→ **Extracted text**
Members of Congress today may be more concerned about their messaging success than their legislative success. As former Senate Finance Committee chairman Sen. Max Baucus (D-MT) once said, “We’re all frustrated. We all wish there was more legislating and less messaging.”
Since former President Trump left office, the Republican party has struggled to find its image in a Biden presidency. One of the many freshmen in Congress who continue to support Trump is Rep. Madison Cawthorn (R-NC), by going on air at cable news shows, conservative podcasts, and expressing his thoughts through Twitter.
In late January, TIME writer Abby Vesoulis explained how Cawthorn approached his new job, noting that reliance on messaging was key to be successful. Instead of working to pass new legislation, Cawthorn made sure his office solely focused on communications, and there is a good reason why he chose that route to manage his office.
Because the Republican party is unable to pass legislation, and have legislative victories (such as the past 2017 tax reform bill), the party relies on messaging opportunities to gain grassroots support, which means more hiring opportunities for congressional communications staff.

→ **Set exercise**
Render this sentence from the text on congressional messaging into Spanish: "Members of Congress today may be more concerned about their messaging success than their legislative success." The data after this point isn't needed for the work.

→ **Given data**
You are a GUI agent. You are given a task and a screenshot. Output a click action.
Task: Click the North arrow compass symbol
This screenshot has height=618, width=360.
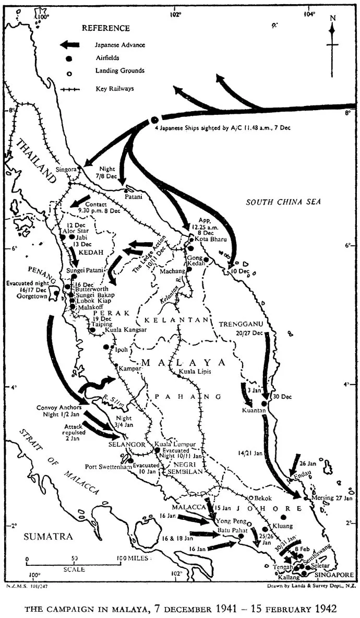332,37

→ **Response to this task**
Es posible que hoy en día los miembros del Congreso estén más preocupados por el éxito de sus mensajes que por su éxito legislativo.